Her lack of enthusiasm is most pronounced on anything – and I mean ANYTHING – that transgresses her sense of propriety and polity. So Simon Munnery’s joke about his daughter “was strangely reactionary as well as deeply uncomfortable”; Daniel Nils Roberts’ “one female character was uncomfortable too; the pathetic erotica author felt rooted in sexist tropes”; Michelle Wolf has “retro misogyny and homophobia, with a dash of transphobia and ableism thrown in. This is confusing, because I could’ve sworn we’d established this was unacceptable ages ago”. Consistently Keen is confronted with things she doesn’t like politically, and these cause her discomfort and confusion. She is unable to separate her own feelings from the requirements of objective analysis. Her conclusion is always that a show has hurt her personally, and so it must be punished. No lapse from Keen’s playbook of social acceptability can be tolerated. Adam Rowe, for example, “used his own weight to justify a fatphobic routine that was at the expense of others rather than himself”. How dare he? Doesn’t he know that comedy has RULES??

This could all be written down to youthful idealism if it were not for the frankly juvenile outbursts. “We, the audience, have feelings, and violent and demeaning jokes fucking hurt.” We can only suggest (assuming that it is Keen who is wrong, rather than most of this year’s Fringe), that Keen put a trigger warning on everything outside her window and not venture beyond it until she can deal with the actual world. Because if there’s one thing the Fringe doesn’t need it’s any more of this Student Union pisswank that seeks to invalidate anything that doesn’t toe the line of insipid subservience to a single line of reasoning.

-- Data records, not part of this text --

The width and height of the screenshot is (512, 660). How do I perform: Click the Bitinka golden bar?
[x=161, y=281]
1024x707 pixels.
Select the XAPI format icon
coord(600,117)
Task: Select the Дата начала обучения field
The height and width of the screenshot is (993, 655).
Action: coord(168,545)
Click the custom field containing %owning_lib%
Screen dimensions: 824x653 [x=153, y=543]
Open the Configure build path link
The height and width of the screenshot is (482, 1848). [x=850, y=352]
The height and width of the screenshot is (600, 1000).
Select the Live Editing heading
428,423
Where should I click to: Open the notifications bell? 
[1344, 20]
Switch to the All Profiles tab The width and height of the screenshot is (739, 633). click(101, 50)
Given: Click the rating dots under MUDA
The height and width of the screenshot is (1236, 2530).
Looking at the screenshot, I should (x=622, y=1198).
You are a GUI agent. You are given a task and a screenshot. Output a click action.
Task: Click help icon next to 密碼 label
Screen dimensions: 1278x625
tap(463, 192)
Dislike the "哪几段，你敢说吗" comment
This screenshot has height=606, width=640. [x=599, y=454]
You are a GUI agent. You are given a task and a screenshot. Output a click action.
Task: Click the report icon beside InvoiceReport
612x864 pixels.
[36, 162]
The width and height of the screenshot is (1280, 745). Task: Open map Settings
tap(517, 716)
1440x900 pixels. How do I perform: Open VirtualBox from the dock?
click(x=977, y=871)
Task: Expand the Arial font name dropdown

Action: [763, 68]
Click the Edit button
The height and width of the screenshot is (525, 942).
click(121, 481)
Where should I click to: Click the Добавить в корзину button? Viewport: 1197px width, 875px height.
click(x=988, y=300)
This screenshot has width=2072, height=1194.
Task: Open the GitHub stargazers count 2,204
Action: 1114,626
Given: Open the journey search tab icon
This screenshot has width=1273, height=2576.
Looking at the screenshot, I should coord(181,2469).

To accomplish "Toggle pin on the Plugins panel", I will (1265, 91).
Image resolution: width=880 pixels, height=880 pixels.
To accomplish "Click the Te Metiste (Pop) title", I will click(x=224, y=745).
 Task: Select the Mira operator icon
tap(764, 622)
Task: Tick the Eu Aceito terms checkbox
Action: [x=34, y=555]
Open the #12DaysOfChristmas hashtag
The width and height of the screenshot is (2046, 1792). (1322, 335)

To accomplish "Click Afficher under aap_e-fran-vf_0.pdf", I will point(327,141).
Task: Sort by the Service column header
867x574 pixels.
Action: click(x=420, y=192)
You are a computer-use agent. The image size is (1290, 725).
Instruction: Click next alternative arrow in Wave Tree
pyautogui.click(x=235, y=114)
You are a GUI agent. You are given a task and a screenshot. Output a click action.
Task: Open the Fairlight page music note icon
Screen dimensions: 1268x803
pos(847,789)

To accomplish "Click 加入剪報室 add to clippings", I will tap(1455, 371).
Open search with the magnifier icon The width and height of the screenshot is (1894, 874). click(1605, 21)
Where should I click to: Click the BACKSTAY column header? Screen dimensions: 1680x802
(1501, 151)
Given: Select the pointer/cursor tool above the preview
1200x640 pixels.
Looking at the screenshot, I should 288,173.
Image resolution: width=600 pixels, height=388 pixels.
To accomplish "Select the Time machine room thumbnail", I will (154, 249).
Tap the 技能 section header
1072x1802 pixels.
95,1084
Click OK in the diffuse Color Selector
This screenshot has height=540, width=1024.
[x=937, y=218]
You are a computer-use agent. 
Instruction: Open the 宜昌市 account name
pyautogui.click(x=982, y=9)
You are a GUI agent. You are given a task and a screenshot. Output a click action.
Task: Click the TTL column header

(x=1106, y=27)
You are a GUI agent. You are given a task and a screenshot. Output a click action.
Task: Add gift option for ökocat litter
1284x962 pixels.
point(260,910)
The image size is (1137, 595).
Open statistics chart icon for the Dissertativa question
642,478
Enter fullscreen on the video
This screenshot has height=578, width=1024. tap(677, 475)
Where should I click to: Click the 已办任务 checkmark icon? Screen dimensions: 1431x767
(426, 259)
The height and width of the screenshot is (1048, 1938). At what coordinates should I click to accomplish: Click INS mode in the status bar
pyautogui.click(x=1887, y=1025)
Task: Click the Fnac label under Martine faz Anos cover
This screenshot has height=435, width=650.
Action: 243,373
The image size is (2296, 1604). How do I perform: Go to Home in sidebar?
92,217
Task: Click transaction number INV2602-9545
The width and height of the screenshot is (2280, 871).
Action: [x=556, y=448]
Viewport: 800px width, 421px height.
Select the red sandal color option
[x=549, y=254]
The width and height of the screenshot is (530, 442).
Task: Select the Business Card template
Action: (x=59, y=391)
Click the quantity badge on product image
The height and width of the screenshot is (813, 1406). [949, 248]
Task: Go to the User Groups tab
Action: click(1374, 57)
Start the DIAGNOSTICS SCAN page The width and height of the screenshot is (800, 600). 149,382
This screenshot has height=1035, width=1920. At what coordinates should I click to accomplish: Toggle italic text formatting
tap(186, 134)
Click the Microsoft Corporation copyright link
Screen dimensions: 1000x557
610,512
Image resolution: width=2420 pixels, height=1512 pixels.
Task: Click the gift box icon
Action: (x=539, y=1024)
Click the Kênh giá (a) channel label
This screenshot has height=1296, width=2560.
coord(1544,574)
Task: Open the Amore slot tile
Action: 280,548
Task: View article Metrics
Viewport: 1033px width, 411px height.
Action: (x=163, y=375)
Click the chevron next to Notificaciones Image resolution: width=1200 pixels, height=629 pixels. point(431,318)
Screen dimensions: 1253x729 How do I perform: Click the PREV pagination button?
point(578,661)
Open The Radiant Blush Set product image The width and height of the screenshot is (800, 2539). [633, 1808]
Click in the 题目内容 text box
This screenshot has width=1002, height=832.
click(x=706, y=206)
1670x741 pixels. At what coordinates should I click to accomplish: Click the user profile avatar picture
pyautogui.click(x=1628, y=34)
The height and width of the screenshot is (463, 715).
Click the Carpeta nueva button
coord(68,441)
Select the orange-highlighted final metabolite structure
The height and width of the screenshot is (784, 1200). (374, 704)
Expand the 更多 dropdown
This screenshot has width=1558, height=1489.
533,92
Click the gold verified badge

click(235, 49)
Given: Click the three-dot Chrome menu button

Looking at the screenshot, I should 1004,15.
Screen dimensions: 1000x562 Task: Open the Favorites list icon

Keen admits as much when she gives Chris Coltrane four stars for defending political correctness in his show. Correct score for Coltrane’s show, I grant you, but wrong reason. Stars mean little enough already, let’s not turn them into goodie tokens for people we just happen to agree with.

Keen also likes to say that just because something is… whatever… that doesn’t make it funny. “Singing a thing doesn’t automatically make it funny” [Rachel Parris]; “Being right about something doesn’t make it automatically funny” [Simon Munnery]. It helps though, doesn’t it, Nina? I’m sure it helps.